‘What If…?’: Finding the Right Timeless Look for the MCUs Animated Anthology


Through the first four episodes of  “What If…?,” the animated anthology has managed to turn the MCU on its head with inspired alternative narratives while embracing a graphic style that elevates the characters and environments.

What if Peggy Carter (Haley Atwell) became the first Captain America through the lens of World War II expressionism? What if T’Challa/Black Panther (the late Chadwick Boseman) became Star Lord in a Guardians universe that reflects his personality? What if Nick Fury (Samuel L. Jackson) turned detective in a film noir procedural? And what if Doctor Strange lost his heart instead of his hands in a surreal nightmare?

“We have the advantage that people have seen these places before, and so we have a lot of latitude and can do all sorts of things and they will get it,” said production designer Paul Lasaine. “So they see that room in the Captain America world, where the green pod is, and they instantly know that it’s the rebirth chamber. Of course, we want to pay tribute to it, but we want to avoid looking too much like the existing environment. At the same time, stylization is what you expect from animation.”


“What If…?”

Courtesy of Marvel Studios

But obviously characters influence the environment. Take T’Challa, who adores purple. “So he’s like the more sexy version of Peter Quill,” Lasaine said. “He’s got cooler clothes and purple goggles and, in looking for an accent color for the environments, we went with purple.”

But in searching for a vintage graphic style that appears timeless, director Bryan Andrews, a veteran storyboard artist (“Doctor Strange”), suggested legendary early 20th century illustrator, J.C. Leyendecker (“The Saturday Evening Post”). “Leyendecker was so incredibly talented and going back and looking at that work was very daunting to translate into animation,” said Ryan Meinerding, head of visual development and character design. “He worked in very complicated ways and created very sophisticated designs with lots of elements. There were brushstrokes and interesting lighting patterns and textures. Trying to pull certain things out of that style that we could use meant that we were looking at some of the proportions that he was using in his figures, and some of the ways in which he designed silhouettes and folds and wrinkles.”

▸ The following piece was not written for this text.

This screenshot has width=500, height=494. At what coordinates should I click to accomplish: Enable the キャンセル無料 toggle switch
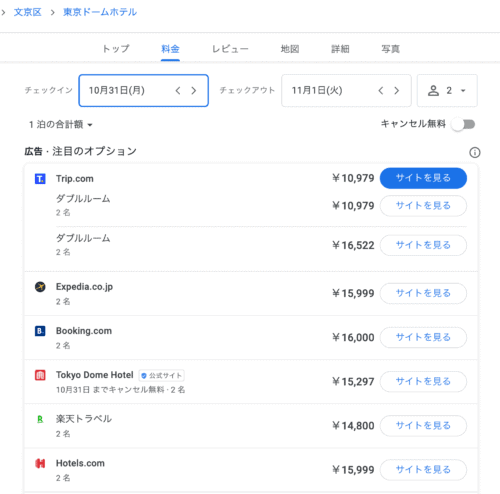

It’s about the proportions: making characters look tall with slightly smaller heads and broad shoulders, which is perfect for superheroes, and putting rim lights on characters and environments for stronger, bolder emphasis. “He made his figures into monumental sculptures,” Meinerding said. “This made them look larger than life.”


“What If…”

Courtesy of Marvel Studios

The animation technique brought its own challenges. They went with a combination of 3D modeling and 2D shading known as 2.5D, and the animation was divided between Blue Spirit, Squeeze, and Flying Bark. “We’re doing 2D drawings to essentially do the design work and get that approved by the filmmakers and, realistically, that’s going to have to be changed to a
3D model that’s going to have to be rendered to look flat,” Meinerding said.

However, the stylistic aspects of each episode were predicated on the genre of choice: war, sci-fi, film noir, horror. “It’s all about tone,” said Stephan Franck, the animation supervisor. “Being dramatic, going lighter, that is the key to the MCU.” So is pushing stylistic convention, which they did on the Doctor Strange episode by leveraging the renowned Jack Kirby Krackle from the Marvel comic books (using a field of black to represent negative space when the universe starts dissolving). This occurred as a result of Strange’s obsession to change the past.

“The Kirby Krackle is something that you see in comics but rarely see in movies or on TV,” Franck said. “We’re in this abstract environment where you don’t have anything that you can recognize to orient you, and it’s purely relying on the aesthetic and shape language,” Franck said. “So doing it in animation you have one foot in the graphic world and one foot in the cinematic world. A lot of energy went into developing it and finding the dimensionality. Fine tuning was really fun.”

“What If…?” currently streams on Disney+. New episodes will be released weekly.